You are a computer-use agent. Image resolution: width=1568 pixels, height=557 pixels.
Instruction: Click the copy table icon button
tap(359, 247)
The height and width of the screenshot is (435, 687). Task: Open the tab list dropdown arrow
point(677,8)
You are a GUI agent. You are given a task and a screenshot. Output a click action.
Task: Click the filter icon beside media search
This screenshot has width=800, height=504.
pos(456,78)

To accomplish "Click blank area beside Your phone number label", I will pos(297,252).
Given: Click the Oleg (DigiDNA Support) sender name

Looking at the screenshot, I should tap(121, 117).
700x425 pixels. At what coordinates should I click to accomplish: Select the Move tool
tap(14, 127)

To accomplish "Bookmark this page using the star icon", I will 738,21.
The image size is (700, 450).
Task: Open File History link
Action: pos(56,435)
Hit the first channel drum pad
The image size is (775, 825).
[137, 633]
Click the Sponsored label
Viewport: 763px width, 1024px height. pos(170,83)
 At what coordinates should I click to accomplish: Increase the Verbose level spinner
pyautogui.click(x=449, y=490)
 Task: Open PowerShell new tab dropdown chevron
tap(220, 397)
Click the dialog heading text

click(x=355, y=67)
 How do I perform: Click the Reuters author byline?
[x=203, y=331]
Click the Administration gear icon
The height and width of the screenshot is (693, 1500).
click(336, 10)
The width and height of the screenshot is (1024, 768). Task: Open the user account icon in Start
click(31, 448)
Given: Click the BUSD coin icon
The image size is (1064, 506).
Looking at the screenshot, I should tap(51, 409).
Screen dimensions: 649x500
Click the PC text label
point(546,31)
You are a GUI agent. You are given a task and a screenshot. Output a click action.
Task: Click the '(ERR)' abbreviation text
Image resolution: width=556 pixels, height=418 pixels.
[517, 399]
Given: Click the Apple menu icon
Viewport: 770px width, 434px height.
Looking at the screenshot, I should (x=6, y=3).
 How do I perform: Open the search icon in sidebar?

Exercise description: Write out exactly the lines from the one with "Image resolution: width=556" through the end of the records above, both ends included, and leave out all other lines.

Answer to this task:
Image resolution: width=556 pixels, height=418 pixels.
[517, 399]
Given: Click the Apple menu icon
Viewport: 770px width, 434px height.
Looking at the screenshot, I should (x=6, y=3).
 How do I perform: Open the search icon in sidebar?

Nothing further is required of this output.